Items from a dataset
........
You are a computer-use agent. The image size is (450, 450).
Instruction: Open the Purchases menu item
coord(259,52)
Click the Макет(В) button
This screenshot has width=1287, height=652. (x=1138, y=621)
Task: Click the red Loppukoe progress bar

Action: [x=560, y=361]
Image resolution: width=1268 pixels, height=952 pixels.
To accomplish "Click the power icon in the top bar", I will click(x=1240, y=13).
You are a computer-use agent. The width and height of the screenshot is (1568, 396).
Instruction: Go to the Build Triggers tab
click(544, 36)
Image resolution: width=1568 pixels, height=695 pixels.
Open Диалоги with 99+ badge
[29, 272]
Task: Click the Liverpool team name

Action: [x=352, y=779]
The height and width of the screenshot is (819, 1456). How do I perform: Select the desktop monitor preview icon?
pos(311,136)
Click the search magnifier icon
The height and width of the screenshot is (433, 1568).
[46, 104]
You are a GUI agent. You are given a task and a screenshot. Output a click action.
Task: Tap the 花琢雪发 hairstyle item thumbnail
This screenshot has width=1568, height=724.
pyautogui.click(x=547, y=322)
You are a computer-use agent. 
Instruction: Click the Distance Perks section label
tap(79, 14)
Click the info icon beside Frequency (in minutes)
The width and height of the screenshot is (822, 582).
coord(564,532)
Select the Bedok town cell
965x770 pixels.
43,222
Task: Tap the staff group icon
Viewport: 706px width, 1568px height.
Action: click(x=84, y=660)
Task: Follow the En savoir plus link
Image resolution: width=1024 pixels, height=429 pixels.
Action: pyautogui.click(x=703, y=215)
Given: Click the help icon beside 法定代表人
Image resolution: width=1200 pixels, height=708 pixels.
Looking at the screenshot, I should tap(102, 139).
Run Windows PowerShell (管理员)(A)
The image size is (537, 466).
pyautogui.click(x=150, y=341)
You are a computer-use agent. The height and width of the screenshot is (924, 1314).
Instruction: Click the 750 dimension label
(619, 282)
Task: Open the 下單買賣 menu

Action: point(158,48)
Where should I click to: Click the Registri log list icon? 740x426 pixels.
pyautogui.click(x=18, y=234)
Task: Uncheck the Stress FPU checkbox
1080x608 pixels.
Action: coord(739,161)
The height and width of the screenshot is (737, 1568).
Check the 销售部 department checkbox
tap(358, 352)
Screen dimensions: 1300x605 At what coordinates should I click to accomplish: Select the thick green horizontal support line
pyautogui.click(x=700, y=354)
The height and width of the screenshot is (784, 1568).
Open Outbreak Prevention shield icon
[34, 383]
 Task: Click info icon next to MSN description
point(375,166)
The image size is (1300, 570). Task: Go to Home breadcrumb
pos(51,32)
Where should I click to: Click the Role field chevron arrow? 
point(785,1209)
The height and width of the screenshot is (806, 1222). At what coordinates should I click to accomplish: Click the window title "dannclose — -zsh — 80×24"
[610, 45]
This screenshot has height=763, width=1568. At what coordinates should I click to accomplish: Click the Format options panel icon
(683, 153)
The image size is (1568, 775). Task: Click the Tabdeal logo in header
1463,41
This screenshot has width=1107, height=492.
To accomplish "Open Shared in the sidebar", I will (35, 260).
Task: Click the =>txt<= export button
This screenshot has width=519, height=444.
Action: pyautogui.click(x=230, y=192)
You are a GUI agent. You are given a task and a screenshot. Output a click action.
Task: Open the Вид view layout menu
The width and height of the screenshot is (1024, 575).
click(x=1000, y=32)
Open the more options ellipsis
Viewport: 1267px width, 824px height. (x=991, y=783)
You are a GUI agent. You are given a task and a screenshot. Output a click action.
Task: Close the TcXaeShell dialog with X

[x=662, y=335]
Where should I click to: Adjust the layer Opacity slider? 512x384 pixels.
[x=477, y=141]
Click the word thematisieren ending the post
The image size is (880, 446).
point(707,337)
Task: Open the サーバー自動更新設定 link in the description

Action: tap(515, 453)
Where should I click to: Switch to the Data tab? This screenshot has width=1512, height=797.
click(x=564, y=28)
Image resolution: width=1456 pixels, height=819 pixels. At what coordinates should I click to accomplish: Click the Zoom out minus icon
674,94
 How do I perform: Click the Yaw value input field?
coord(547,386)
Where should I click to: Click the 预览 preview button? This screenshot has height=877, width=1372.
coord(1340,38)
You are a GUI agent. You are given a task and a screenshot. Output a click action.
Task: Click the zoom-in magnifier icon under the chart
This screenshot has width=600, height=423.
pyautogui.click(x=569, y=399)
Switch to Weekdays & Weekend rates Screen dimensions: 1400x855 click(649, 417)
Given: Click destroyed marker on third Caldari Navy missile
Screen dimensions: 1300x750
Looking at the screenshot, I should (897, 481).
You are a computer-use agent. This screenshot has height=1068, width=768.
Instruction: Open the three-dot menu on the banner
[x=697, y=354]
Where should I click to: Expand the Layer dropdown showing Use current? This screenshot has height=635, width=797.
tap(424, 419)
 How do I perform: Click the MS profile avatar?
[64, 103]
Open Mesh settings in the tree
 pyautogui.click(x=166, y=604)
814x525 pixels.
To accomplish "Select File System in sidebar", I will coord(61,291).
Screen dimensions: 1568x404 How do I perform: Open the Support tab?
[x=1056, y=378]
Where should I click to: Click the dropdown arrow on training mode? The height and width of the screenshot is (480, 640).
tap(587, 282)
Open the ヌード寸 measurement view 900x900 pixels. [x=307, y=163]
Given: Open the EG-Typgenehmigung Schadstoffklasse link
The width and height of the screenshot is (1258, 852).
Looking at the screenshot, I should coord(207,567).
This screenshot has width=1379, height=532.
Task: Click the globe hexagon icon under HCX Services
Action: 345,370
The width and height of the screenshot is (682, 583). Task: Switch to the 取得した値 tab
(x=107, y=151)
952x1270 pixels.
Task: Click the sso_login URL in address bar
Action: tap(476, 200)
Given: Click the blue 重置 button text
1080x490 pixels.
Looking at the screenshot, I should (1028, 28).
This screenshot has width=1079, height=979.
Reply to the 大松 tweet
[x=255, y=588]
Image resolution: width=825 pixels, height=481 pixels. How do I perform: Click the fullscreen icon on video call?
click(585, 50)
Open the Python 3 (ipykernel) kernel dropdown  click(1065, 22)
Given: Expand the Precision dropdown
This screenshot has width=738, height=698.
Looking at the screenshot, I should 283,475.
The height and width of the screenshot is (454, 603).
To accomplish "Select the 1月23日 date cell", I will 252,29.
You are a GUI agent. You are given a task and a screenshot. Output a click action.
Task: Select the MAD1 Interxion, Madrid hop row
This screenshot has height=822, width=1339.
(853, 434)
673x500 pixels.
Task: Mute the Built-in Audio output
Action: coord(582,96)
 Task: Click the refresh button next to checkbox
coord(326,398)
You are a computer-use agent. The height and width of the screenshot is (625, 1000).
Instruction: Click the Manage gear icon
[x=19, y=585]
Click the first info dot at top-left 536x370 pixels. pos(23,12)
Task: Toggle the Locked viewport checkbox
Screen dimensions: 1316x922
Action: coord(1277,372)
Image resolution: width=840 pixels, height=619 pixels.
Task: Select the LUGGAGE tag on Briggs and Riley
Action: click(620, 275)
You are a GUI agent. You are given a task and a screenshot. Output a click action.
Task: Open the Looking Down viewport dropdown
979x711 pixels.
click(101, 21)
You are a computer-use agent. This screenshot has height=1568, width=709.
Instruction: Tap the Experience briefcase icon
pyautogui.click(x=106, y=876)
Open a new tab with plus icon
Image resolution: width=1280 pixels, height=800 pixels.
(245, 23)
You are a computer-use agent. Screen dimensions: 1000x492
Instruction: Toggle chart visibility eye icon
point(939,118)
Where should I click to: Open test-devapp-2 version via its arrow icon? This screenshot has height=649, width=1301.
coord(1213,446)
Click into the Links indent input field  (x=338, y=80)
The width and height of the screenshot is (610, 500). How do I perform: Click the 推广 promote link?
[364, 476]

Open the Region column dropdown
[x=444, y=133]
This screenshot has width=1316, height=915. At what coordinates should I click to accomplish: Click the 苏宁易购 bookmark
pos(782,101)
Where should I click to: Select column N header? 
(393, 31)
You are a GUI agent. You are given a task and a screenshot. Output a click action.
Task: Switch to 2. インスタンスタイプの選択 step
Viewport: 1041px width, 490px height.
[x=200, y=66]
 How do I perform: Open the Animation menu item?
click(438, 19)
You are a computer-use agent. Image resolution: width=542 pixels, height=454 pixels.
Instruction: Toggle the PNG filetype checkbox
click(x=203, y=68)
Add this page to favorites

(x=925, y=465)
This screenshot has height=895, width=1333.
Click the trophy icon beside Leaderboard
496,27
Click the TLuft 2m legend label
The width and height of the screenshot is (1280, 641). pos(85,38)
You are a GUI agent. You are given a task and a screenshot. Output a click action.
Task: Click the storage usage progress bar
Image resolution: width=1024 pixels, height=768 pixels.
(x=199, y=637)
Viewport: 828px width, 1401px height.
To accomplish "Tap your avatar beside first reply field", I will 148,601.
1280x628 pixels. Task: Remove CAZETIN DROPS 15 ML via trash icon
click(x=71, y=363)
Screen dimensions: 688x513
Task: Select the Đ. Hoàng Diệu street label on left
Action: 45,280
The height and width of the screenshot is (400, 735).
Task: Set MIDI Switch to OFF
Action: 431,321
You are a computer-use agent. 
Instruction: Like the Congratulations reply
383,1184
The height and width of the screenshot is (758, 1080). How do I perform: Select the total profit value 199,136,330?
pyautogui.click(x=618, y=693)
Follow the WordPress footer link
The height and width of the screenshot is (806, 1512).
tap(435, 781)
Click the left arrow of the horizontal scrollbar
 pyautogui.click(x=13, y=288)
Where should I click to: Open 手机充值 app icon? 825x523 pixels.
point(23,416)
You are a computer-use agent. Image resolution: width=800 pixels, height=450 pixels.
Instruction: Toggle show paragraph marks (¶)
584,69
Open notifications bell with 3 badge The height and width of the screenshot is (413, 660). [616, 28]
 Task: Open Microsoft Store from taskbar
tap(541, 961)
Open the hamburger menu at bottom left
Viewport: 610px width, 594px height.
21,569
........
PROBLEM STATEMENT -> What lines hold the string "sidebar"? Pick them out of the data.

EXERCISE RESPONSE ->
To accomplish "Open Shared in the sidebar", I will (35, 260).
To accomplish "Select File System in sidebar", I will coord(61,291).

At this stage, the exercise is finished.